Good question. The reason for this behavior is that the Open MPI coll(ective) 
framework does not require that every component (e.g., 'basic', 'tuned', 
'libnbc') implement all of the collective operations. It requires instead that 
the composition of the available components (e.g., basic + libnbc) provides the 
full set of collective operations.

This is nice for a collective implementor since they can focus on the 
collective operations they want in their component, but it does mean that the 
end-user needs to know about this composition behavior.

The command below will show you all of the available collective components in 
your Open MPI build.
ompi_info | grep " coll"

'self' and 'libnbc' probably need to be included in all of your runs, maybe 
'inter' as well. The others like 'tuned' and 'basic' may be able to be swapped 
out.

To compare 'basic' vs 'tuned' you can run:
 --mca coll basic,libnbc,self
and
 --mca coll tuned,libnbc,self

It is worth noting that some of the components like 'sync' are utilities that 
add functionality on top of the other collectives - in the case of 'sync' it 
will add a barrier before/after N collective calls.

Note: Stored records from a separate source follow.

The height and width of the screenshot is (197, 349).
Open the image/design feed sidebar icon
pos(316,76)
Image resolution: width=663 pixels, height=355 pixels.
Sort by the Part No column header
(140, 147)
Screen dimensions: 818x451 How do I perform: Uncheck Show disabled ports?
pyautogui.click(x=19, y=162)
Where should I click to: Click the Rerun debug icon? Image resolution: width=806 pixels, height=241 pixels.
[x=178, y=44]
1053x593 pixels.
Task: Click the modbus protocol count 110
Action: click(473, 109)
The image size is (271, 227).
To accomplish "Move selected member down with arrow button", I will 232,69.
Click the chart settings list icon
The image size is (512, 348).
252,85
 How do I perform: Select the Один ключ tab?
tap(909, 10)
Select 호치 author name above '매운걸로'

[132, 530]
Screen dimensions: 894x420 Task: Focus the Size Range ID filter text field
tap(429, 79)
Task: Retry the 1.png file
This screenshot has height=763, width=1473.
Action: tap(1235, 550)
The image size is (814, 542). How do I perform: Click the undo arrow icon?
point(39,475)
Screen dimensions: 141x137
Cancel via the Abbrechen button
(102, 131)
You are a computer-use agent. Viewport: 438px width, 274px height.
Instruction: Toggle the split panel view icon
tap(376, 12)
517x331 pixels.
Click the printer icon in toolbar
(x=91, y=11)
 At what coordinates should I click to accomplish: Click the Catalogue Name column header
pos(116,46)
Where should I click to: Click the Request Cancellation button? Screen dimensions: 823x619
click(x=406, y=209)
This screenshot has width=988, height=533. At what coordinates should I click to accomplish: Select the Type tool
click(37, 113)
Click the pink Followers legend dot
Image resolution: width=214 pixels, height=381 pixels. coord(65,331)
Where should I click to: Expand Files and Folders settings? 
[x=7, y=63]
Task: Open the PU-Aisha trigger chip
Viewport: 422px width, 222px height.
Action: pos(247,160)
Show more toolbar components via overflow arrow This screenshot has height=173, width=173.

On Tue, Apr 7, 2020 at 10:54 AM Luis Cebamanos via devel 
<devel@lists.open-mpi.org <mailto:devel@lists.open-mpi.org> > wrote:
Hello developers,

I am trying to debug the mca choices the library is taking for
collective operations. The reason is because I want to force the library

to choose a particular module and compare it with a different one.
One thing I have notice is that I can do:

mpirun --mca coll basic,libnbc  --np 4 ./iallreduce

for an "iallreduce" operation, but I get an error if I do

mpirun --mca coll libnbc  --np 4 ./iallreduce
or
mpirun --mca coll basic  --np 4 ./iallreduce

--------------------------------------------------------------------------
Although some coll components are available on your system, none of
them said that they could be used for iallgather on a new communicator.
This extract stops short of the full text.